Varias dunas de la Costa da Morte son campos de estudio sobre los efectos del cambio climático

Una tesis doctoral quiere medir cómo afecta el aumento de la temperatura al metabolismo del suelo, así como a la flora y a la fauna


Carballo / La Voz

Los profesores Mariano Lastra y María Jesús Iglesias, del departamento de ecología y biología ambiental de la Universidade de Vigo, son los encargados de dirigir al alumno Hamza El Morabet en su tesis doctoral, en la que intenta probar las consecuencias del efecto invernadero en el suelo dunar.

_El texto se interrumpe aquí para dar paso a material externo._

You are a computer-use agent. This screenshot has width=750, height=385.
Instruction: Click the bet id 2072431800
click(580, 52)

Para ello, tras un año de investigaciones y muestreos previos, instalaron el pasado mes de septiembre unas cúpulas de metacrilato que posibilitan el aumento de medio grado centígrado en la temperatura. Las colocaron en Soesto (Laxe), Nemiña (Muxía) y Trece (Camariñas), además de en Corrubedo, y tienen previsto retirarlas en otoño, para obtener muestras significativas de al menos un año.

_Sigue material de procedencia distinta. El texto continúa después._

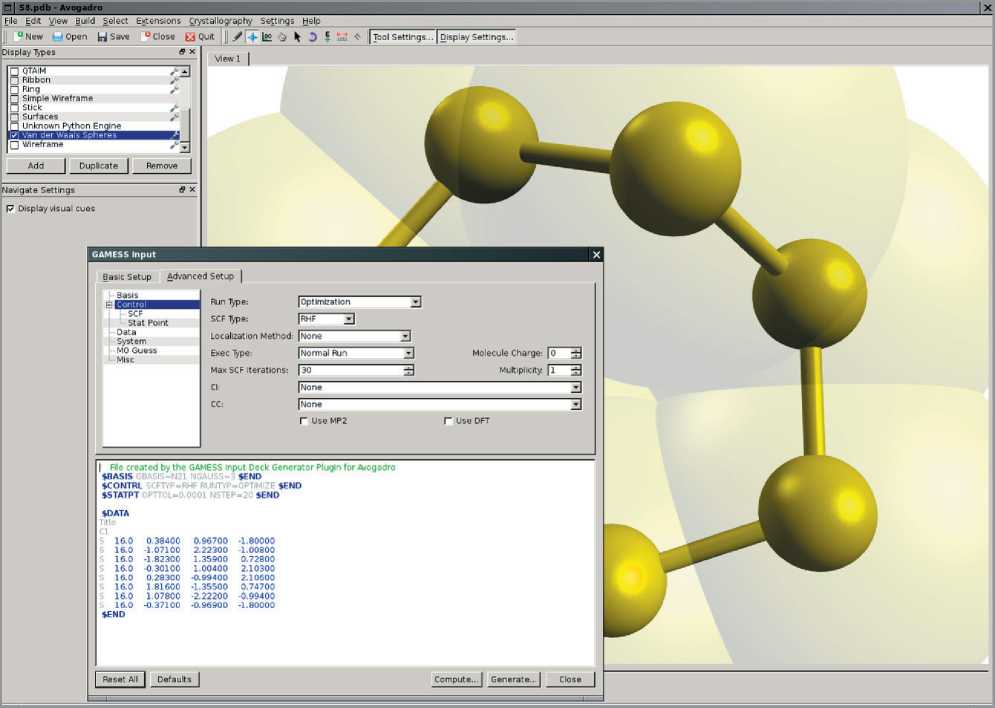
Task: Click the Generate... button
Action: coord(514,679)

Miden, por ejemplo, la emisión de nitrógeno y fósforo al suelo, y de dióxido de carbono a la atmósfera; además de fijarse en el desarrollo de la fauna y la flora.

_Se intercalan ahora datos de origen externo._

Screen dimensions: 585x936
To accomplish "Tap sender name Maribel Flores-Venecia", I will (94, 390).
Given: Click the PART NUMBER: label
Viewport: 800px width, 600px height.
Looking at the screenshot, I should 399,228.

«Estamos convencidos de que el calentamiento global, aunque sea pequeño, tiene consecuencias», señala el profesor Lastra, y añade: «Por lo que sabemos de otros estudios, puede haber cambios de densidad, proliferación de especies invasoras...». En este último caso, a veces son difíciles de detectar, pues no siempre «compiten» con la flora local, sino que «llegan y se adaptan a vivir en el ecosistema».

El docente tiene previsto volver a pasarse por la comarca, junto con el doctorando, en junio y septiembre, para seguir recabando datos antes de la retirada de las pequeñas cúpulas que desde hace meses visten el paisaje dunar de la comarca.

La elección de estos cuatro puntos, señala Lastra, no es casual: «Son representativos y sirven como modelos de Galicia».

Un proyecto que, al finalizar, habrá supuesto más de tres años de intenso trabajo

El alumno de doctorado Hamza El Morabet lleva a cabo, junto con los directores de su tesis, la segunda fase de su proyecto de investigación. Primero tomaron muestras durante más de un año en los espacios naturales escogidos -que están «vírgenes», según Lastra-, seguidamente colocaron las cúpulas y en la tercera fase del proyecto compararán los resultados para obtener una conclusión.

Habrán sido, al finalizar, algo más de tres años de trabajo. Pueden parecer muchos, pero a juicio de Mariano Lastra harían falta algunos más para llevar a cabo una investigación que arrojara resultados de mayor interés. El problema está en la corta asignación que se les da a las tesis: tres años y medio como máximo.